▶ **TASK DETAILS**:
Copy out the text below on the Cannabis Control Commission and MCR Labs in full, word for word, with every quotation mark and paragraph break unchanged.

▶ **TEXT PROVIDED**:

::::::::

A CCC spokesperson said the agency "is proud of the fair and comprehensive investigatory process it has developed and employed since the agency's inception in 2017 to ensure licensees comply with state law and regulations."

The agency also said that it "currently has several ongoing enforcement matters regarding MCR Labs" and said that CCC staff completed an unannounced inspection at another testing lab the week before the one at MCR Labs in March. The CCC said it would not comment on "other investigations referenced during the hearing that remain ongoing."

"Compliance monitoring activities, such as unannounced inspections, are routine and integral to ensuring investigators see how a Marijuana Establishment operates on a typical day, not one in which a licensee prepares for an inspection," an agency spokesperson said. "Investigators are not required to disclose the purpose of their investigation while on site. In fact, staff have an obligation to protect the integrity of Commission investigations to find the truth. Only then can Commissioners review and act on findings without preconceived notions or bias."

Dan Delaney, a State House lobbyist who also serves as executive director of the Association of Cannabis Testing Laboratories, said his association was formed late last year "in response to exactly the kind of concerns raised by Michael Kahn from MCR Labs and hopefully addressed by this legislation."

"From the perspective of many licensees, the Cannabis Control Commission is unpredictable, arbitrary and unaccountable. Licensees recognize the power that CCC has and understandably fear retaliation, if they contest the Commission's intent or actions," Delaney said. He added, "I've heard from other labs, and I've heard it from other licensees, in and outside of the lab testing space."

::::::::

▶ **MATERIAL SHOWN**:

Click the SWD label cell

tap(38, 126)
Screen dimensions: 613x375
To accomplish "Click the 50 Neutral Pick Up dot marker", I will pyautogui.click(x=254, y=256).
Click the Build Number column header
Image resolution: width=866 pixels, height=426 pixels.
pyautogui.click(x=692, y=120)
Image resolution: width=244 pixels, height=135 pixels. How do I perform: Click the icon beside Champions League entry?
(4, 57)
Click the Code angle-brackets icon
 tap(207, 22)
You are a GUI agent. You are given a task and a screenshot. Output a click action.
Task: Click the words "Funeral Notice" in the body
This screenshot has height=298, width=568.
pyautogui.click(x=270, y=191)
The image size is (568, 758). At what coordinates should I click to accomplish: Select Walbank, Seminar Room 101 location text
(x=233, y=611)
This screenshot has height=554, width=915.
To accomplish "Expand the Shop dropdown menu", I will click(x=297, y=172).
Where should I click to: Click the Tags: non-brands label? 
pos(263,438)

::::::::

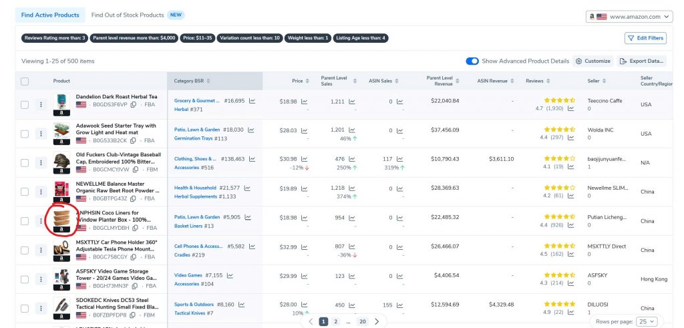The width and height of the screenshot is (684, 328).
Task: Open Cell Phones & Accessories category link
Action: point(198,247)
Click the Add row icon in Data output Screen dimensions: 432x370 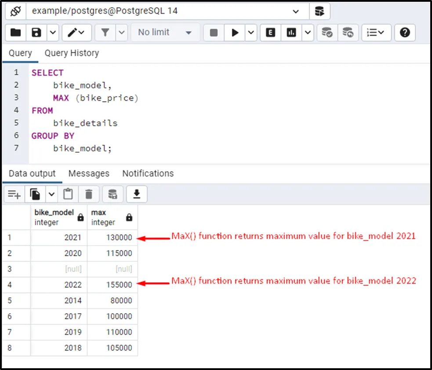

::::::::

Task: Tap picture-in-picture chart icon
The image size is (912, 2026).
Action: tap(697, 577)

::::::::

▶ **FINISHED EXERCISE**:
A CCC spokesperson said the agency "is proud of the fair and comprehensive investigatory process it has developed and employed since the agency's inception in 2017 to ensure licensees comply with state law and regulations."

The agency also said that it "currently has several ongoing enforcement matters regarding MCR Labs" and said that CCC staff completed an unannounced inspection at another testing lab the week before the one at MCR Labs in March. The CCC said it would not comment on "other investigations referenced during the hearing that remain ongoing."

"Compliance monitoring activities, such as unannounced inspections, are routine and integral to ensuring investigators see how a Marijuana Establishment operates on a typical day, not one in which a licensee prepares for an inspection," an agency spokesperson said. "Investigators are not required to disclose the purpose of their investigation while on site. In fact, staff have an obligation to protect the integrity of Commission investigations to find the truth. Only then can Commissioners review and act on findings without preconceived notions or bias."

Dan Delaney, a State House lobbyist who also serves as executive director of the Association of Cannabis Testing Laboratories, said his association was formed late last year "in response to exactly the kind of concerns raised by Michael Kahn from MCR Labs and hopefully addressed by this legislation."

"From the perspective of many licensees, the Cannabis Control Commission is unpredictable, arbitrary and unaccountable. Licensees recognize the power that CCC has and understandably fear retaliation, if they contest the Commission's intent or actions," Delaney said. He added, "I've heard from other labs, and I've heard it from other licensees, in and outside of the lab testing space."